1: Kangaroos cannot walk backwards.
2: The original Volkswagen Beetle was, for a period of time, assembled in Dublin, Ireland.
Mad, I know. As kangaroos aren’t my specialist subject let me move on to something more closely related to the second fact – the new Volkswagen Beetle. Without being all pedantic, lets call this the third generation Beetle although VW’s marketing people prefer to call it ‘The 21st Century Beetle’.
So what is it that makes this a 21st Century Beetle? Styling for starters has been brought bang up to date and thankfully this new model appears to be a much more masculine design than its last incarnation. It may be less circular, less symmetrical, but thanks to its low flat roof it almost has a hot rod look to it. I cannot fault a single angle on the exterior design – its the best blend of retro modern I’ve seen from any manufacturer.

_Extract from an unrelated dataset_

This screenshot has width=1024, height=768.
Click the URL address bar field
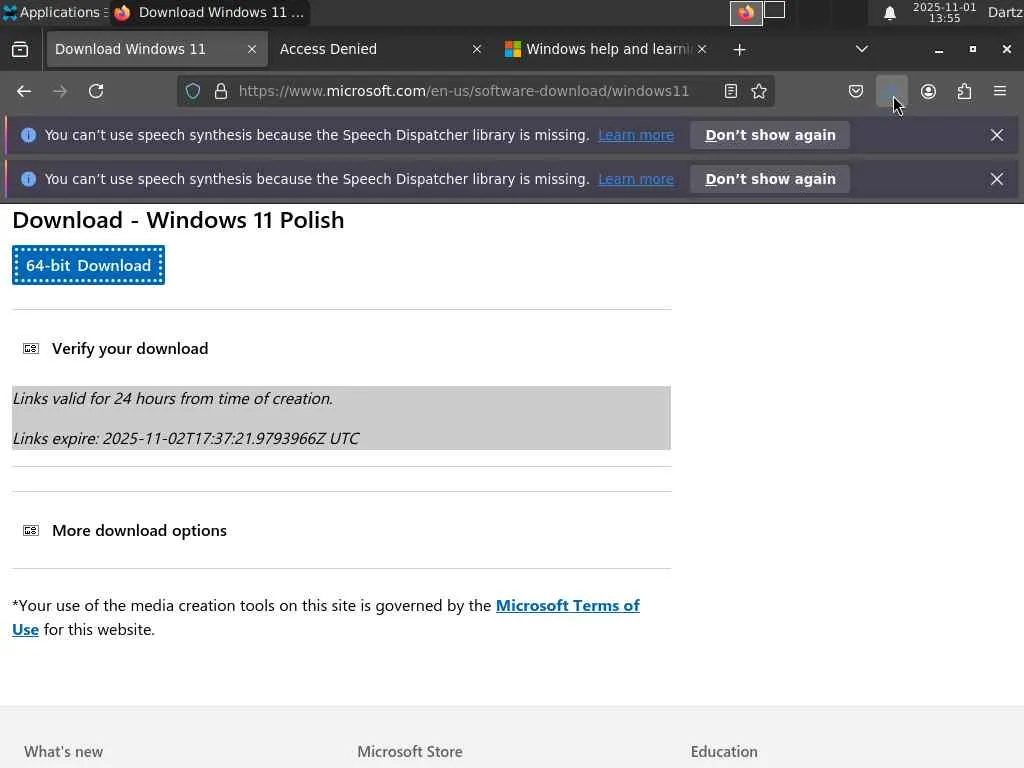click(464, 91)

Opening those pillar-less doors and sliding in to those Vienna leather heated seats you are greeted by a near vertical dash while is very reminiscent of the ‘old’ Beetle. Personally, I’m really glad that VW didn’t just try to shove a Golf interior into this body but instead have put some proper effort in to make this feel a bit more unique. Gone is the flower vase that lived in the previous model, but in are some lovely features like an albeit tiny in-dash glovebox that is literally just big enough for a pair of gloves but either way it remains a really nice touch. Even the mechanism for opening it feels a tad retro and in case you were wondering, yes there is a full size glovebox situated underneath this one.

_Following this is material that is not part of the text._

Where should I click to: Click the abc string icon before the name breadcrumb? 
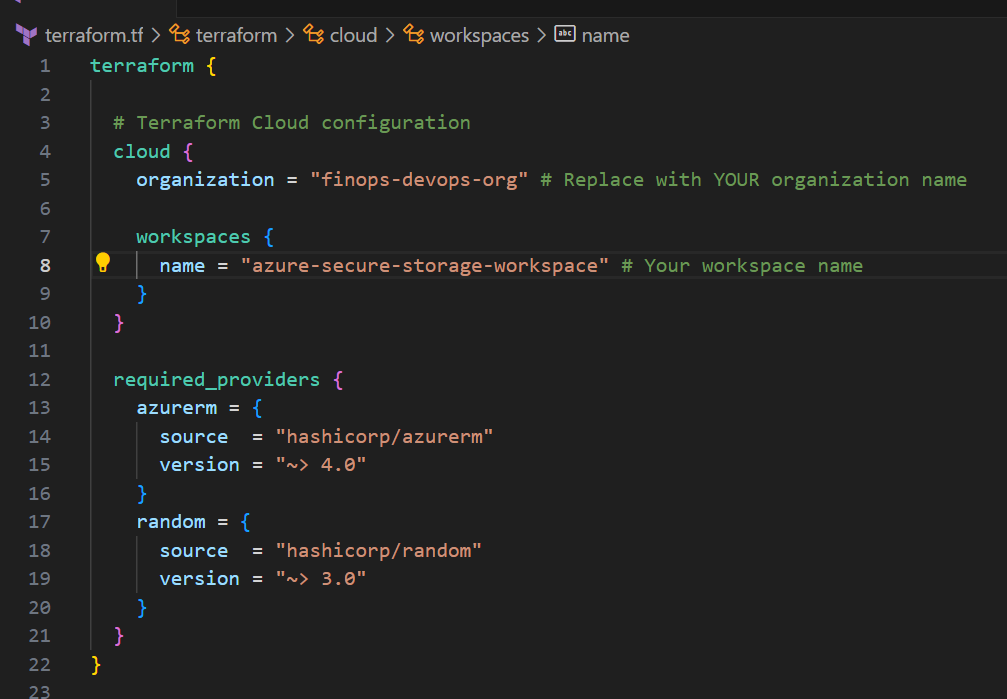(x=565, y=35)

“I cannot fault a single angle on the exterior design – its the best blend of retro modern I’ve seen from any manufacturer.”

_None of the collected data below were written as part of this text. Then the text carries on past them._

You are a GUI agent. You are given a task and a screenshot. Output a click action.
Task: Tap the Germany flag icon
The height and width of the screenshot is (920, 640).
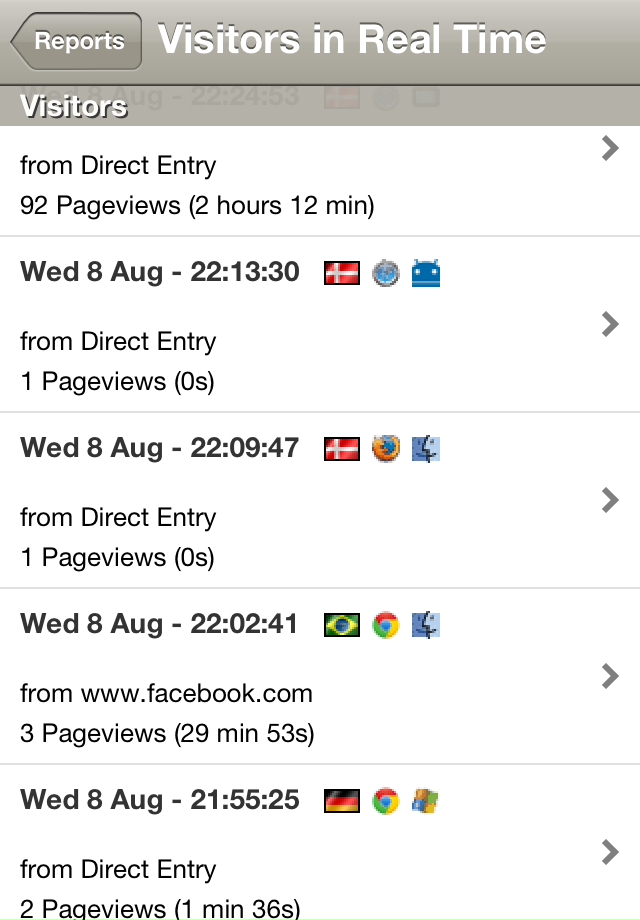click(342, 801)
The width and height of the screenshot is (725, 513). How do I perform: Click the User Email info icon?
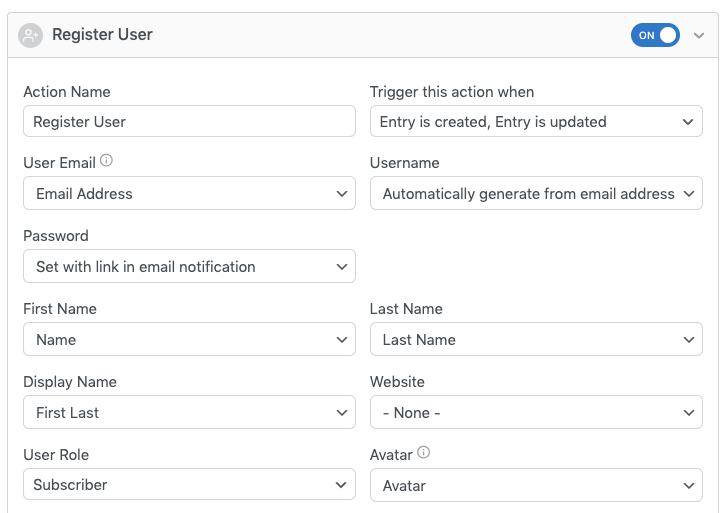106,161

The steeply angled windscreen offers good visibility though you do get the sensation of sitting quite close to it. Rearward visibility isn’t one of the Beetle’s strong points and given its relatively large footprint a bit of care is needed when getting it into tighter spots. It would also be a crime to kerb those incredibly cool 18″ ‘Disc’ wheels which look absolutely superb. Other design features of note include the rear spoiler and panoramic sunroof, which does give a slightly airier feel to what could be an otherwise dark and cramped feeling cabin.
“Entertainment comes in the form of a Fender branded sound system…”
Seating in the rear of the Beetle is strictly a just for two affair and legroom is a little disappointing which does blot the VW’s copybook from a family car point of view. Personally I see the Golf being a far more logical choice for families and the Beetle being more a choice for the more image conscious professionals. Entertainment comes in the form of a Fender branded sound system complete with in-boot sub-woofer. To be fair, the sound quality is very good out of it, but may not be high on the priority list for the less audio fussy.
Under that front bonnet was a 1.4 TSI petrol engine which produces a modest 160bhp though does fall into Tax Band C (€330) due to its emissions of 153g/km. When driven economically it can be fairly frugal on petrol once again proving that diesel shouldn’t be the sole option on people’s shopping list, especially if you aren’t a high mileage user.
“every time I came outside to get into it I just fell in love all over again and immediately forgave it for its faults.”
Cruising in the Beetle at motorways speeds a is pretty calm drive – the suspension is well dampened on good roads although I think some may find the suspension a little on the firm side. Poorly surfaced roads do exaggerate this more. On the plus side wind and road noise are kept to a minimum. The steering is very well weighted both at speed as well as around town and overall gives quite good feedback as to what the front end is doing meaning that you can push things on a little bit if you want to.
So is the new Beetle justifiably a 21st century Beetle? Well, overall I have to say yes. There were a few gripes I’ll admit, but every time I came outside to get into it I just fell in love all over again and immediately forgave it for its faults. The Beetle is a car that you will want to own, not one that you may end up owning after a logical and considered process. But I think that’s part of the beauty with it. I know it’s not perfect but it’s a car that I’d be proud to own.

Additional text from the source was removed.